* **DIRECTIVE**: Pull out every line of the material below that contains the string "size", and copy each one in full.
□ □ □
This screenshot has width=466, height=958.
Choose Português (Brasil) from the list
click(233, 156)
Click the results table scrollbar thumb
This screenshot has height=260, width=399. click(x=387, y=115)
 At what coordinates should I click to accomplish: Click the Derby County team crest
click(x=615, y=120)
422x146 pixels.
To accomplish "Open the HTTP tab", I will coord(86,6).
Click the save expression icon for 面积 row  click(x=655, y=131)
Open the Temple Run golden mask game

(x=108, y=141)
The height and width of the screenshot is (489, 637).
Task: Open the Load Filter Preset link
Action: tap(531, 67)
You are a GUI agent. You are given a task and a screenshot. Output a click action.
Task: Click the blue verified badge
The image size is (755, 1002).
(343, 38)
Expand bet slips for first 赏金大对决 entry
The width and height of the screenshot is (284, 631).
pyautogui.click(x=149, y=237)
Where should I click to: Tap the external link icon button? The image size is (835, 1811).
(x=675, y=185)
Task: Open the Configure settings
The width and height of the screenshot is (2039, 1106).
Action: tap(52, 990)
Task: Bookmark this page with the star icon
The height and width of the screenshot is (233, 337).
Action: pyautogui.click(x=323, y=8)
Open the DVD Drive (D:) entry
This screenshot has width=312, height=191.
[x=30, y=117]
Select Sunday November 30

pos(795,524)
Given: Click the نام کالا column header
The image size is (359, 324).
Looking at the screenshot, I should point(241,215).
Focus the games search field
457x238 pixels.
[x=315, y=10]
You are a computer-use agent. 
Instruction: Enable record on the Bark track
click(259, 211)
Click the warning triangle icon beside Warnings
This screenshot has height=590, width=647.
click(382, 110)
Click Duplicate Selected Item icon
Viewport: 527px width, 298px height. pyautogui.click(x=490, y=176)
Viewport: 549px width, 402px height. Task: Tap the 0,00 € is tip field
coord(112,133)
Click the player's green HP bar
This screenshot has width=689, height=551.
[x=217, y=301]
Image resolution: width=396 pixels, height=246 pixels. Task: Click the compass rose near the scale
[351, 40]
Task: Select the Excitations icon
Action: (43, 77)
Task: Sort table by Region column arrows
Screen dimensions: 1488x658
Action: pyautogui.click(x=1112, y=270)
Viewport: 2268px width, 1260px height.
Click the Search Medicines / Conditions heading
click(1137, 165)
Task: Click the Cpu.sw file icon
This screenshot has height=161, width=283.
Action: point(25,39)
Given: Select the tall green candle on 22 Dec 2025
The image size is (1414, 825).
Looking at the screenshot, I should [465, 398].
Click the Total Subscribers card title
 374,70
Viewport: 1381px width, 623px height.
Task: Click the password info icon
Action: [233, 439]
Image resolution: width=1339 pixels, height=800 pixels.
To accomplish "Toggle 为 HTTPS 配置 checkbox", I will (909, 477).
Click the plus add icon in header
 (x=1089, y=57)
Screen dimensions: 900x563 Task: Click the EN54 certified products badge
□ □ □
* **OUTPUT FOR THIS TASK**:
The image size is (755, 1002).
Where should I click to: Tap the external link icon button? The image size is (835, 1811).
The image size is (359, 324).
The image size is (1414, 825).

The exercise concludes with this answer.